__Directive__
Starting at the line that contains "The width and" and ending with the last line of the items below, give those lines as a numbered list, skipping any blank lines. Leave the pictures out.

__Part of a data file__
▼
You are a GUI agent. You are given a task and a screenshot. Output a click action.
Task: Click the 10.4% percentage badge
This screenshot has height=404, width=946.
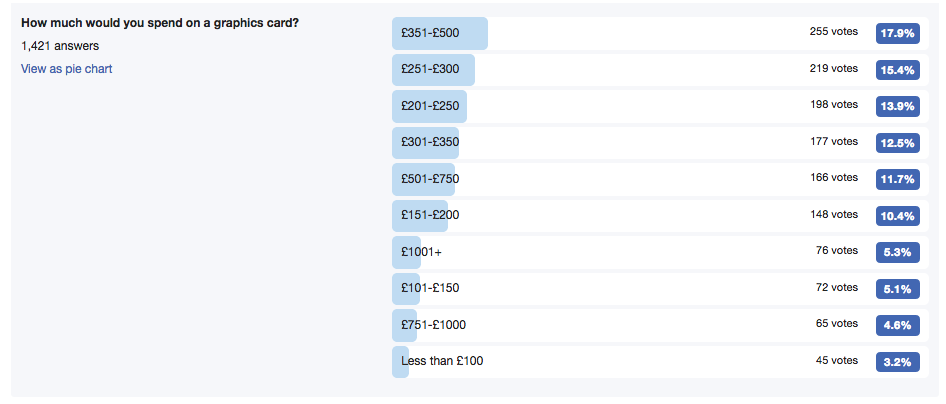[897, 216]
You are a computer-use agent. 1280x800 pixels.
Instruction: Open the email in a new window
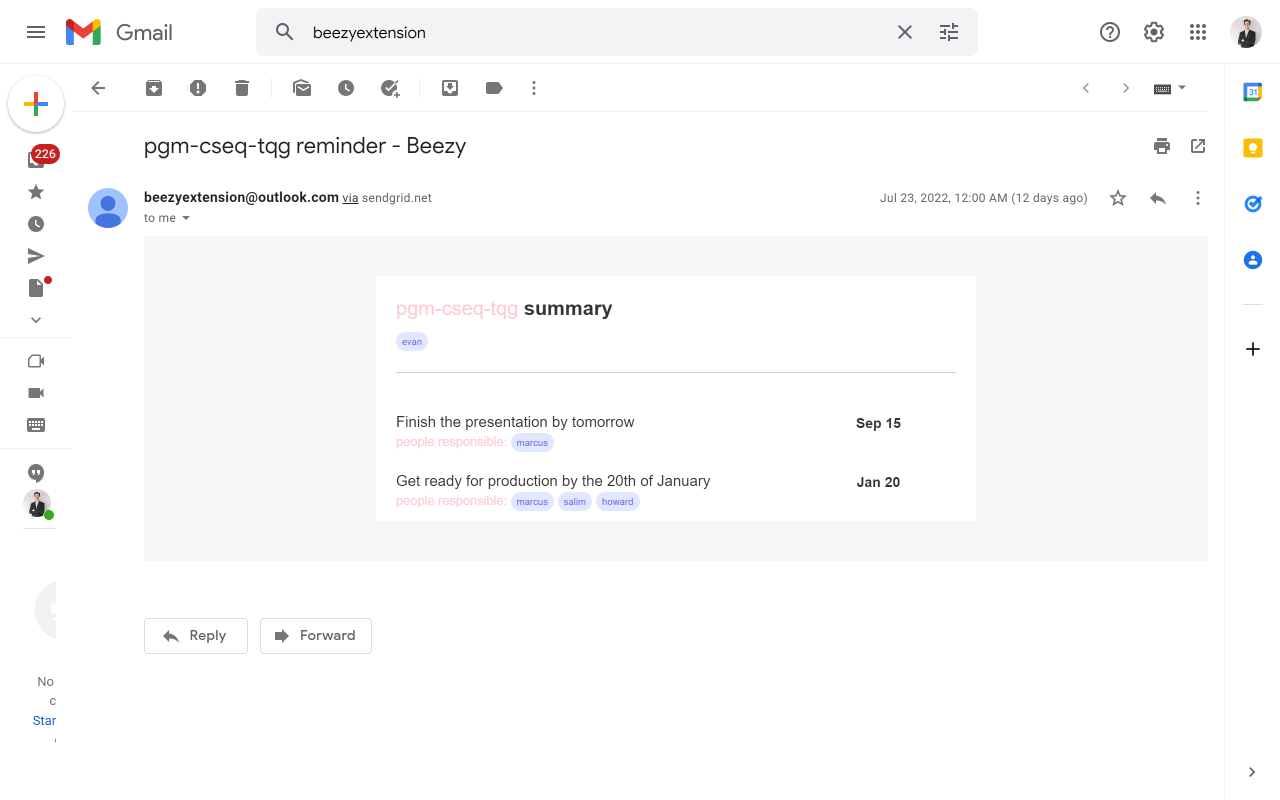click(1198, 146)
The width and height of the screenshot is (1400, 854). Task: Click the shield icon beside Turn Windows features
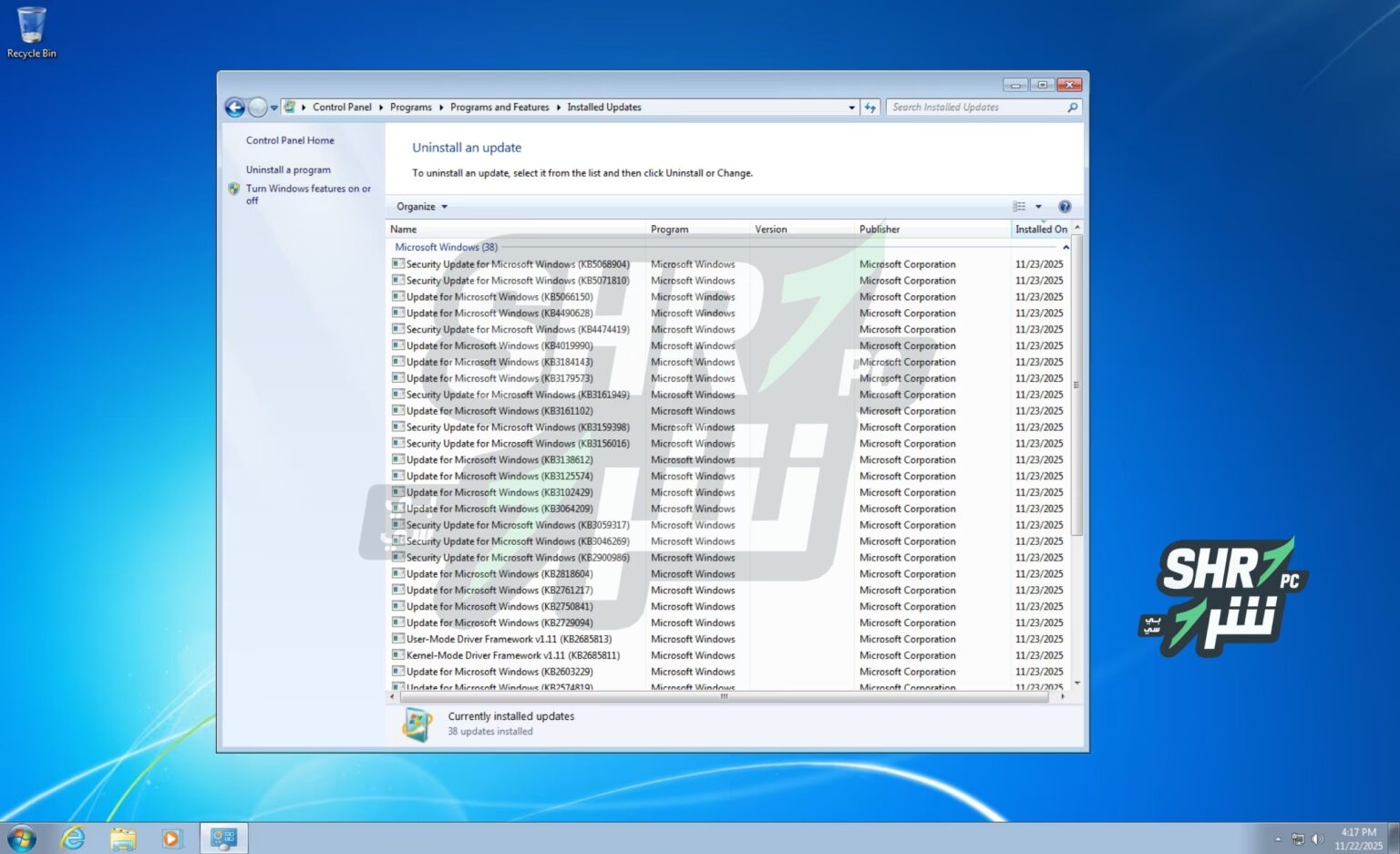[x=233, y=189]
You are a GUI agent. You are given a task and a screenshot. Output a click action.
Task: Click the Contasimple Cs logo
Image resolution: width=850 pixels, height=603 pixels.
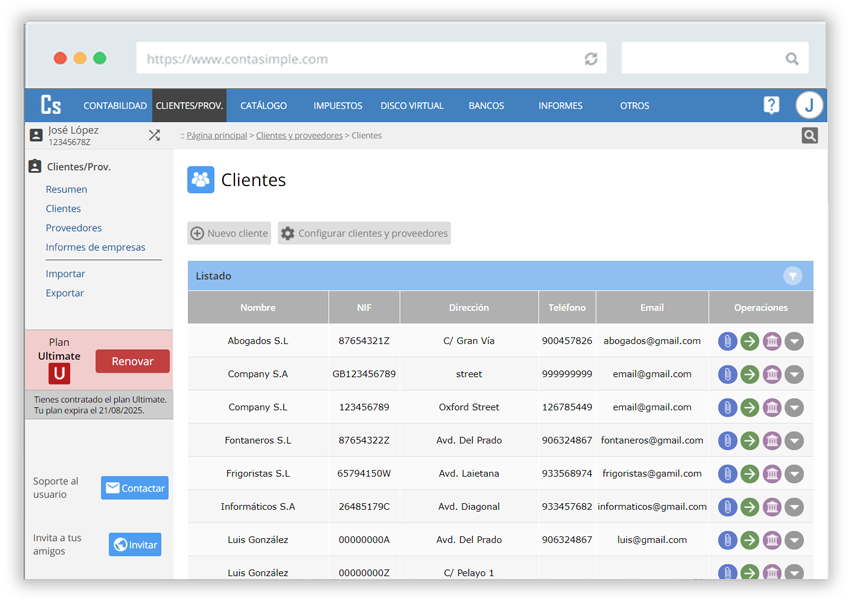tap(51, 105)
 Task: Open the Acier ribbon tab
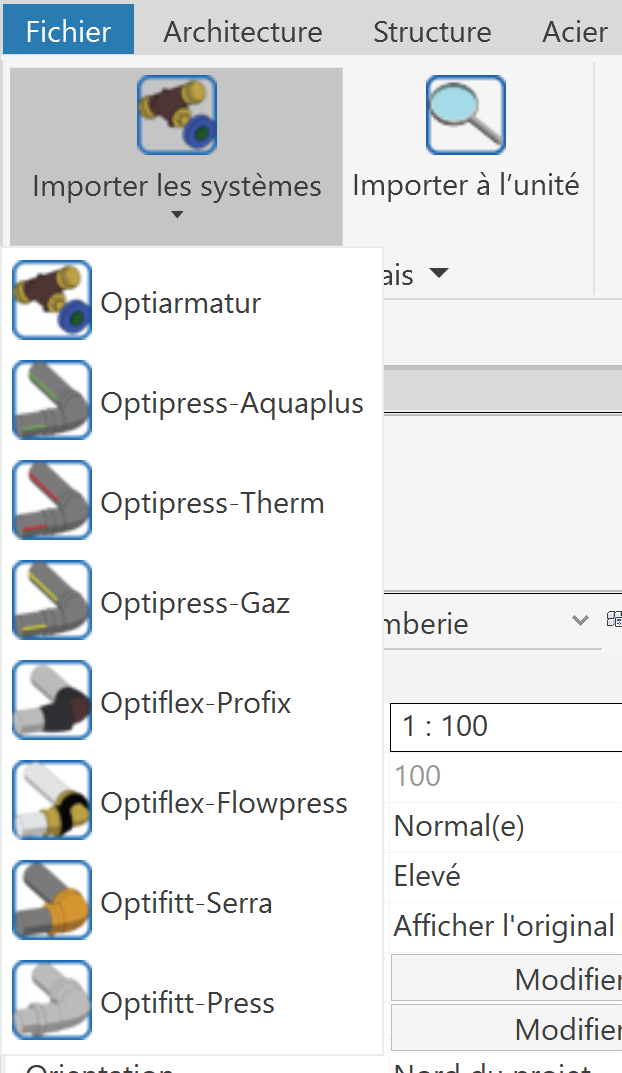click(574, 31)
▲
__The output__
1. The width and height of the screenshot is (1400, 854). Task: Click the shield icon beside Turn Windows features
2. [x=233, y=189]
3. You are a GUI agent. You are given a task and a screenshot. Output a click action.
4. Task: Click the Contasimple Cs logo
5. Image resolution: width=850 pixels, height=603 pixels.
6. tap(51, 105)
7.  Task: Open the Acier ribbon tab
8. click(574, 31)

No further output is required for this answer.